Passage source:
----------------

3°/ qu'en tout état de cause, tout jugement ou arrêt doit contenir les motifs propres à justifier la décision ; que l'insuffisance ou la contradiction des motifs équivaut à leur absence ; que tout retard dans l'enregistrement de la déclaration d'appel par les services pénitentiaires, dans la transmission de cette déclaration ou dans sa transcription par le greffe de la chambre de l'instruction ne peut, sauf circonstance imprévisible ou insurmontable extérieure au service de la justice, avoir pour effet d'allonger le délai d'examen de l'appel ; qu'ainsi, il appartient à la chambre de l'instruction saisie d'une demande de mise en liberté de caractériser les diligences particulières ou les circonstances insurmontables de nature à expliquer, au regard des exigences conventionnelles, le dépassement du délai prévu par l'alinéa 4 de l'article 194 du code de procédure pénale ; qu'en l'espèce, en se bornant à affirmer péremptoirement que la déclaration d'appel avait été volontairement « dissimulée » par M. [U] sans jamais rechercher ni caractériser le caractère frauduleux des agissements qui lui sont reprochés, la chambre de l'instruction n'a pas justifié sa décision au regard des articles 147, 194, 591 et 593 du code de procédure pénale ;

4°/ qu'à tout le moins, la durée de la détention provisoire ne doit pas excéder un délai raisonnable ; qu'en l'espèce, en justifiant la durée particulièrement longue du maintien en détention provisoire de M. [Y] par des circonstances relatives uniquement à des contingences administratives d'organisation propres, soit au service public de la justice, soit aux desiderata de différents acteurs et intervenants à la procédure, mais étrangères au mis en examen, aux faits qui lui étaient reprochés et au contexte même de sa détention, la chambre de l'instruction s'est abstenue de caractériser les diligences particulières ou les circonstances insurmontables de nature à expliquer, notamment au regard des exigences conventionnelles européennes, la durée de sa détention provisoire entre la décision de placement en détention provisoire et l'examen de son appel régulièrement interjeté devant la chambre de l'instruction. »

----------------

Données fournies:
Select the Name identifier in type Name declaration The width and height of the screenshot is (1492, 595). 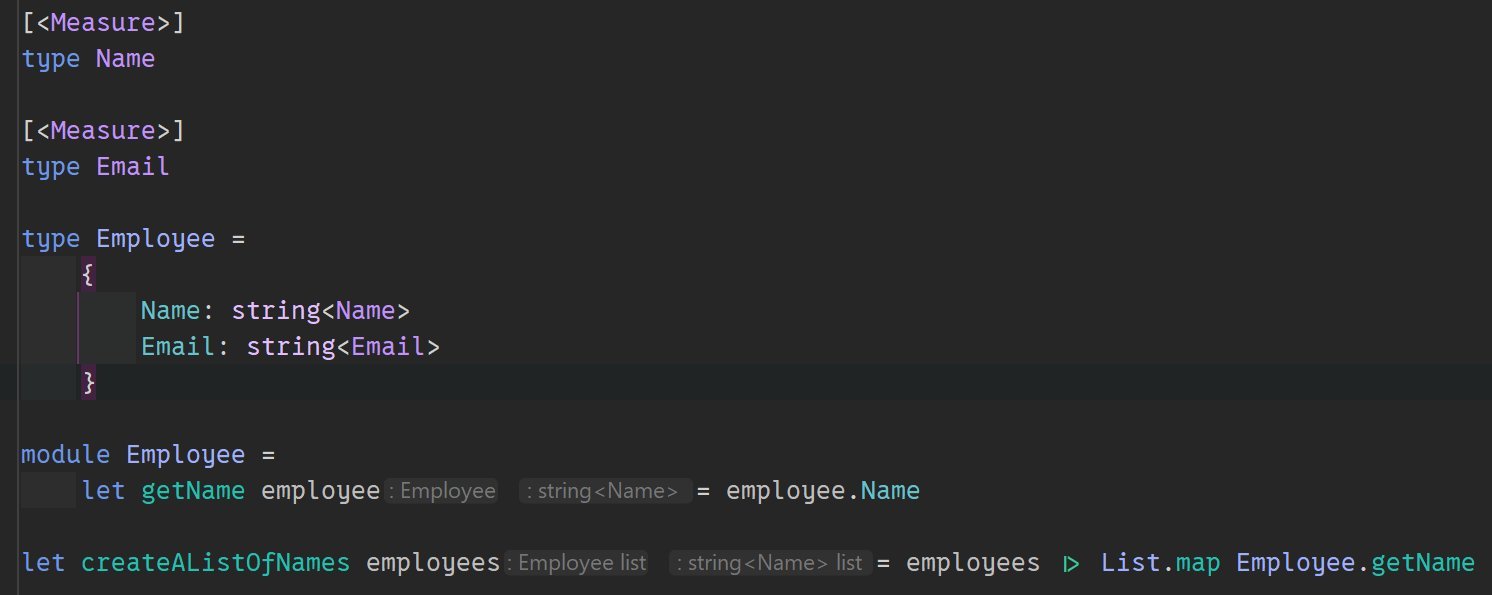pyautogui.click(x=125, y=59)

----------------

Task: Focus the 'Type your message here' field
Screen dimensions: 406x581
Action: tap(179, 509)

----------------

Consignes:
**A)** Énumérez les numéros des articles du code de procédure pénale cités dans le passage sur la détention provisoire.
**B)** Selon le passage sur la détention provisoire, à quoi équivaut l'insuffisance ou la contradiction des motifs ?
**C)** Poursuivez le passage sur la détention provisoire après sa dernière phrase.
Les lignes de données n'interviennent pas dans ce travail.

Réponses à l'exercice:
**A)** 147, 194, 591, 593

**B)** À l'absence de motifs.

**C)**
Réponse de la Cour

Vu les articles 503, D. 45-26,194, 593 du code de procédure pénale et 5, § 4, de la Convention européenne des droits de l'homme :

8. Il résulte des deux premiers de ces textes que lorsque l'appelant est détenu, l'appel peut être fait au moyen d'une déclaration auprès du chef de l'établissement pénitentiaire et que ce document est transmis le jour même ou le premier jour ouvrable suivant par ce dernier au greffe de la juridiction qui a rendu la décision attaquée.

9. Il se déduit du troisième de ces textes que, le délai de dix jours imparti à la chambre de l'instruction pour statuer sur l'appel d'une ordonnance de placement en détention provisoire courant à compter de la transcription de la déclaration d'appel sur le registre public prévu à cet effet, tout retard dans l'enregistrement de la déclaration d'appel par les services pénitentiaires, dans la transmission de cette déclaration ou dans sa transcription par le greffe de la chambre de l'instruction ne peut, sauf circonstance imprévisible ou insurmontable extérieure au service de la justice, avoir pour effet d'allonger le délai d'examen de l'appel.

10. Il résulte du quatrième de ces textes que tout arrêt de la chambre de l'instruction doit comporter les motifs propres à justifier la décision. L'insuffisance ou la contradiction des motifs équivaut à leur absence.

11. Selon le dernier de ces textes, toute personne privée de sa liberté par arrestation ou détention a le droit d'introduire un recours devant un tribunal, afin qu'il statue à bref délai sur la légalité de sa détention et ordonne sa libération si la détention est illégale.

12. Pour statuer, par arrêt du 15 janvier 2021, sur l'appel interjeté le 6 juillet 2020 par M. [Y] à l'encontre de son placement en détention provisoire et confirmer la décision, l'arrêt attaqué énonce que la déclaration d'appel, non seulement n'a pas été transmise, mais n'a pas été enregistrée dans le registre des appels de l'établissement pénitentiaire, que la difficulté avec laquelle le document a été découvert atteste qu'il n'était pas facilement accessible, que si ce premier constat permettait déjà de suspecter une dissimulation par l'agent du greffe, les renseignements qu'il a donnés au juge d'instruction le 24 décembre 2020 ne laissaient guère de doute sur sa volonté de le dissimuler.

13. Les juges ajoutent que la décision prise par cet agent pénitentiaire de ne pas procéder à la transmission de la déclaration d'appel constitue une faute personnelle de celui-ci, détachable de sa fonction, et que la dissimulation de ce document a fait obstacle au contrôle de l'administration pénitentiaire ou de l'autorité judiciaire.

14. Ils en concluent que ces éléments caractérisent l'existence de circonstances imprévisibles et insurmontables, extérieures au service de la justice.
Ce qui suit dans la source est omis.